High Performance Computing (HPC) has been dominated for the last 15 years by distributed memory parallel computers and the Message-Passing Interface (MPI) programming paradigm. The computational nodes have been relatively simple, with only a few processing cores per node. This computational model appears to be reaching a limit, with several hundred thousand simple cores in the IBM Blue Gene. The future computational paradigm will likely consist of much more complex nodes, such as Graphical Processing Units (GPUs) or Cell Processors, which can have hundreds of processing cores, with different and still evolving programming paradigms, such as CUDA. One anticipates that new HPC computers, unlike Blue Gene, will consist of a relatively small number (<1,000) nodes, each of which will contain hundreds of cores. To obtain high performance on the node will in most cases require new algorithms. Between nodes, however, it is likely that MPI will continue to be effective.
New Science With New Resources
To help us get a better understanding of the quantitative requirements we've asked for above, please tell us: What significant scientific progress could you achieve over the next 5 years with access to 50X the HPC resources you currently have access to at NERSC? What would be the benefits to your research field if you were given access to these kinds of resources?
Please explain what aspects of "expanded HPC resources" are important for your project (e.g., more CPU hours, more memory, more storage, more throughput for small jobs, ability to handle very large jobs).
The challenge of laser wakefield accelerator modeling lies in the scale gap between the laser wavelength (about 1micron) and the plasma length (from a few millimeters up to several meters).

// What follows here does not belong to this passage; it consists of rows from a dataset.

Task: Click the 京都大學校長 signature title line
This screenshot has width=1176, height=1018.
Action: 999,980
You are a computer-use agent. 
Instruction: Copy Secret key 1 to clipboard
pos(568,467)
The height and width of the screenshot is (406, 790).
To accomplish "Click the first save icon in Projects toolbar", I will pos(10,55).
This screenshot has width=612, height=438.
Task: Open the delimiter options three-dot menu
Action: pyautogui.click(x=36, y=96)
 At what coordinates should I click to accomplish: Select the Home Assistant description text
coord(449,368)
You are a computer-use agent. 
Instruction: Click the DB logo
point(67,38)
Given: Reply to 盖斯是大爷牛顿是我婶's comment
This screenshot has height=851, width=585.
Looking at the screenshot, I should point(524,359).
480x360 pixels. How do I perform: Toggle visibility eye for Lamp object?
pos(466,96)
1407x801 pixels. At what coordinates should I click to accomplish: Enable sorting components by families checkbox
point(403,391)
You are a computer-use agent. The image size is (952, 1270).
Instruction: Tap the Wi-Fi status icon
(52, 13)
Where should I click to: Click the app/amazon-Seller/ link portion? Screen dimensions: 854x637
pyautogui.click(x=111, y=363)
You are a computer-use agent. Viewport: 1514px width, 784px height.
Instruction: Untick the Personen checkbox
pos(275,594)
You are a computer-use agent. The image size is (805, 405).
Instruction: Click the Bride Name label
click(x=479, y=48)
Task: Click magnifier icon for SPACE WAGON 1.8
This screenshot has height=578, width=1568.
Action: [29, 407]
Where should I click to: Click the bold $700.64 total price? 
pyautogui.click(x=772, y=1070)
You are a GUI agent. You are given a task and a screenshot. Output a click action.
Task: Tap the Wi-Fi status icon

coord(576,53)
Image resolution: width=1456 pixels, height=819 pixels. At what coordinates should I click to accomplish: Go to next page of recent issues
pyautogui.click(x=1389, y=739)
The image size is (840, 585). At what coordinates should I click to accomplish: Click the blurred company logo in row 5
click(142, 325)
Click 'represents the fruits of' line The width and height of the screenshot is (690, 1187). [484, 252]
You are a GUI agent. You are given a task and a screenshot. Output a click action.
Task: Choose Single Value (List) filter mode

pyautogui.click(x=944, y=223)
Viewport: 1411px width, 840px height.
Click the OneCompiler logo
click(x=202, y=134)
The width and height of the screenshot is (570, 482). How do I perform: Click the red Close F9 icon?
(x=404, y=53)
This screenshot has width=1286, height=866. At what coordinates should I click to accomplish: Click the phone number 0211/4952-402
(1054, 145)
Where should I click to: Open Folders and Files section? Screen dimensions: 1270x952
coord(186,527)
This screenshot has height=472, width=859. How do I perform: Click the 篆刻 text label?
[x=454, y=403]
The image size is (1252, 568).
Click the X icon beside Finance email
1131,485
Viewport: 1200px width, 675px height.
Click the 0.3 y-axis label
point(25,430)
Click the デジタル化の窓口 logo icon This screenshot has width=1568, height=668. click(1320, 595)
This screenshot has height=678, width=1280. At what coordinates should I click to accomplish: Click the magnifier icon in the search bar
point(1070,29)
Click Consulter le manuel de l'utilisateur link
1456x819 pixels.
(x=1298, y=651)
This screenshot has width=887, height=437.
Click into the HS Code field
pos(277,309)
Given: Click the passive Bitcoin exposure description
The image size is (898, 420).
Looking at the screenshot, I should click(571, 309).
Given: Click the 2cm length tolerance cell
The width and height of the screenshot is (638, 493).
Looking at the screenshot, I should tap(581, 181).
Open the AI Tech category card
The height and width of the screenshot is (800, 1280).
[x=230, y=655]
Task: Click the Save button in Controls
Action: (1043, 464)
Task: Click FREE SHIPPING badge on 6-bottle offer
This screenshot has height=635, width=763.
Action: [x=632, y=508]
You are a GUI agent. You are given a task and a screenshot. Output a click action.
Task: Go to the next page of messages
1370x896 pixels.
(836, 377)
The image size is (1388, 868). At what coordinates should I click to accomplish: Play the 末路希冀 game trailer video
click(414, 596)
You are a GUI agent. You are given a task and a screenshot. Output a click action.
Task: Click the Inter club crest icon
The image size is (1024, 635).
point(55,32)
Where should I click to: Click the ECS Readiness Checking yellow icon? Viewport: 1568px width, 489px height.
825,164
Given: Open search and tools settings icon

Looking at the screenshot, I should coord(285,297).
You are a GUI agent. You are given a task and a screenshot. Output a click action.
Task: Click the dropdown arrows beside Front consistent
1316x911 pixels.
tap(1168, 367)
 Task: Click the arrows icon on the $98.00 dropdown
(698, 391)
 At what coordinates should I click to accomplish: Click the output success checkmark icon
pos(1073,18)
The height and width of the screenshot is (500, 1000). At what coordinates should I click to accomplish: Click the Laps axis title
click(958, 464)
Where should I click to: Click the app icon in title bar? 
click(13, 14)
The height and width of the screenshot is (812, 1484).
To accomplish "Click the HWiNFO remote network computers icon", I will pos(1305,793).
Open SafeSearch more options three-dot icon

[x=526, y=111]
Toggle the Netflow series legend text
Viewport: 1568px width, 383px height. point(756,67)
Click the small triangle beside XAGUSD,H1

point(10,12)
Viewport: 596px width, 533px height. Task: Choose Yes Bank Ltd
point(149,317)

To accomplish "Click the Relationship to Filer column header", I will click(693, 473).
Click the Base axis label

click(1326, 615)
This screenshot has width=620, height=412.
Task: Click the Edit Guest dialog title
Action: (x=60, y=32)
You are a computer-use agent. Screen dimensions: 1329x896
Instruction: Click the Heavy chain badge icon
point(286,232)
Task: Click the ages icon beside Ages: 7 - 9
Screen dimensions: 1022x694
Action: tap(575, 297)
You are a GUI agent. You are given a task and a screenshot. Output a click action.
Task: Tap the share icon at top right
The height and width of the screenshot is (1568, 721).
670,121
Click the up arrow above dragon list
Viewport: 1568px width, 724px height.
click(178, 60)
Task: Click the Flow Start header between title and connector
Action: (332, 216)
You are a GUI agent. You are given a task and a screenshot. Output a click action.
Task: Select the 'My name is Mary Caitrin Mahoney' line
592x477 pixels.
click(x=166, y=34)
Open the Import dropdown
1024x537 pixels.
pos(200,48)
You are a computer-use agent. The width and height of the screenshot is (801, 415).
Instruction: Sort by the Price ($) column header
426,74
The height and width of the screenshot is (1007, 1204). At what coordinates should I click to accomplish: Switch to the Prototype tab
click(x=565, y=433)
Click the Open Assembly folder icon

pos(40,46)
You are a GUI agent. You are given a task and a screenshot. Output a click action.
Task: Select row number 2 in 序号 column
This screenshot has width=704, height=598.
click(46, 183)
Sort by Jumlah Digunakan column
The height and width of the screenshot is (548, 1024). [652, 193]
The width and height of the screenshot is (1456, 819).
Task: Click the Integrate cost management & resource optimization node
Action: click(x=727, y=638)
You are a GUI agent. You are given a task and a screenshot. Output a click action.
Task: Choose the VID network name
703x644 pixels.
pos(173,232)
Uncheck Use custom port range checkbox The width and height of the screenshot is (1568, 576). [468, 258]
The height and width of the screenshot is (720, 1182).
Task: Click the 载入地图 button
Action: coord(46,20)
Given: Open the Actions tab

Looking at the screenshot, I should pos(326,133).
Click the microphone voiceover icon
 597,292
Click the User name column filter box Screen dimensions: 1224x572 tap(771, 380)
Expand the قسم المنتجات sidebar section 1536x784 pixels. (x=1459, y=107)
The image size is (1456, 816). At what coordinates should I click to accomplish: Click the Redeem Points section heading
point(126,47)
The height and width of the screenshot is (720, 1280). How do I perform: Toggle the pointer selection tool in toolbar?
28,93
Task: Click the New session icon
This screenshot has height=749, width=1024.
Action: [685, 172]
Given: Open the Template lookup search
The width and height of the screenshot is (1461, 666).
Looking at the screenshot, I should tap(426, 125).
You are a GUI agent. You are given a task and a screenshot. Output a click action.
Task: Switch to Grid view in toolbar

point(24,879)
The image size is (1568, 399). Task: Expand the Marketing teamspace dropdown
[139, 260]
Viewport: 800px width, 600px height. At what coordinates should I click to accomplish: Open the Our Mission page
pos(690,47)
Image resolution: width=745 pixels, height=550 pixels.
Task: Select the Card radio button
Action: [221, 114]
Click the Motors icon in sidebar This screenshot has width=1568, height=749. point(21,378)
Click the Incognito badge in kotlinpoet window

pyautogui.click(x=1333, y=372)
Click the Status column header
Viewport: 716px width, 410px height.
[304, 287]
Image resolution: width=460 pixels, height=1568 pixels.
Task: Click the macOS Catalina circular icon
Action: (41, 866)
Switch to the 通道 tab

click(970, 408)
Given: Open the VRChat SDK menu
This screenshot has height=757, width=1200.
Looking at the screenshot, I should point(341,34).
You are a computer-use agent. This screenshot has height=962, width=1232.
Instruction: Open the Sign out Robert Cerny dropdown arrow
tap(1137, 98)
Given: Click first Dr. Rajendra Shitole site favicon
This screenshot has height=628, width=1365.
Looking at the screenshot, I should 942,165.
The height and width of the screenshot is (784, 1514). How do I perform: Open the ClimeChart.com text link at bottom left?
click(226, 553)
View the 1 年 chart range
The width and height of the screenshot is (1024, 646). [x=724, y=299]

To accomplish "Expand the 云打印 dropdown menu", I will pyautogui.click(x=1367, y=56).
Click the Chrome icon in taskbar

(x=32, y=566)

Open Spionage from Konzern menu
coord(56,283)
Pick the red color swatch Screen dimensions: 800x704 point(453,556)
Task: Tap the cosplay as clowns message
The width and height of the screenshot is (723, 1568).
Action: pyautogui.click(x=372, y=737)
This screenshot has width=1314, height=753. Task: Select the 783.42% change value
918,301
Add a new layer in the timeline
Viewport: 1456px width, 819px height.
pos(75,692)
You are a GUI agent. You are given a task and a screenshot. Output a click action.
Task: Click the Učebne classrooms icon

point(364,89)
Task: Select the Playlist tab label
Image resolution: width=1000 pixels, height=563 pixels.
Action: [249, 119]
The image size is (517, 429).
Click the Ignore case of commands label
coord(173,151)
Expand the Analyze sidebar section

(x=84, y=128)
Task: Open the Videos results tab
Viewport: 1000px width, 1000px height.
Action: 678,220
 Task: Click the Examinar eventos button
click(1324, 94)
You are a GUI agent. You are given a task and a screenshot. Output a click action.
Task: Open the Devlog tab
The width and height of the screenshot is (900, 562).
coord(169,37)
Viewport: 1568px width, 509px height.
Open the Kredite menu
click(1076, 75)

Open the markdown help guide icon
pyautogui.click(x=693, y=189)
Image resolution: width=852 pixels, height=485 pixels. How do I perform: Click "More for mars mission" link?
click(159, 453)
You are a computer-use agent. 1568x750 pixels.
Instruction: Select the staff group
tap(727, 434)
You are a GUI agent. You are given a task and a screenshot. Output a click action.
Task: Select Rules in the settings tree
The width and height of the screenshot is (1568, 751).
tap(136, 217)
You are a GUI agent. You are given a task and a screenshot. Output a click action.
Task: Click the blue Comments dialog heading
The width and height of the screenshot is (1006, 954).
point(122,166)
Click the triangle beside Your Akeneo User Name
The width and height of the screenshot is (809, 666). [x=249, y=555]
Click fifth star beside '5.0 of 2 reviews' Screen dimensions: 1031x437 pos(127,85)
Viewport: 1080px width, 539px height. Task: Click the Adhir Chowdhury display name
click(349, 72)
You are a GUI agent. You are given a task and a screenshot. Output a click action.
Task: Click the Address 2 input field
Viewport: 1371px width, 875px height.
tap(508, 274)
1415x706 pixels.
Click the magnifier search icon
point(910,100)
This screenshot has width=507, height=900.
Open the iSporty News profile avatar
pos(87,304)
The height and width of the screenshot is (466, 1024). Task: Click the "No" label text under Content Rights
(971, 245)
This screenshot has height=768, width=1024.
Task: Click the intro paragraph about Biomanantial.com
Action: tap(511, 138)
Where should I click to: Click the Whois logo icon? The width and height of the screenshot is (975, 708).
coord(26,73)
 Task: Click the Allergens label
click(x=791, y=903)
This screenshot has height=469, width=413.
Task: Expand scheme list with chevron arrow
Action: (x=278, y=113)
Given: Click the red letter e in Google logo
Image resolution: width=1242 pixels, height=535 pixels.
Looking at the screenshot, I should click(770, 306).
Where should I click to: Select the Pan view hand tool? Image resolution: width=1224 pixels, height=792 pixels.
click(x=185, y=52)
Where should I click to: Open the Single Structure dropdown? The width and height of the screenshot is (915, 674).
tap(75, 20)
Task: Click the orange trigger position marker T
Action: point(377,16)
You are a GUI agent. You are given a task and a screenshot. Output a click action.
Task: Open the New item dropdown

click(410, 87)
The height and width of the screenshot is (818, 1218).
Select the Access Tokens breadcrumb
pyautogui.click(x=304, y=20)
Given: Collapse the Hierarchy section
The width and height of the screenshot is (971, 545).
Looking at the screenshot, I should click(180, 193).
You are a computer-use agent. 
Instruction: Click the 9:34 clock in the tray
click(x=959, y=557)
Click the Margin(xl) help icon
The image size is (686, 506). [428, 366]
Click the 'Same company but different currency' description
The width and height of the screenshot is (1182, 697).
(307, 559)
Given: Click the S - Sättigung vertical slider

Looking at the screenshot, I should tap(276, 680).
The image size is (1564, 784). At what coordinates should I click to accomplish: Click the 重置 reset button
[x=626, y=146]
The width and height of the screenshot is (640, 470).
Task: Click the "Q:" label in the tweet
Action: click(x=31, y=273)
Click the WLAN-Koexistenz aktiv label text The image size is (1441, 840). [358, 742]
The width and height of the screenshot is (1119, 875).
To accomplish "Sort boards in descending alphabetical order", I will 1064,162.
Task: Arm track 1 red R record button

Phenomenological models indicate that increasingly longer plasma columns are required to achieve higher efficiencies and thus higher final output energies of the accelerated particles. As an example, for a 300J laser, to be available in the next few years, up to 5 meters of plasma are needed to reach output beams with 40 GeV. Simulating these scenarios is now possible with the use of the Boosted Frame scheme, which strongly reduces the computational requirements. Although enabling strong computational savings, the simulation of the next generation of lasers is still very demanding, and complete parameter scans have not been performed yet.
Increased HPC resources will not only enable the necessary scans necessary for effective experiment design and interpretation, but will also open the possibility to simulate more advanced regimes and configurations. These computational experiments would focus on reaching higher quality output beams (smaller emmittance and energy spread), and even higher output energies.
As mentioned above, the challenge lies in the scale gap, which is reflected on the large number of algorithm iterations. Therefore, more CPU hours are the important metric for this project.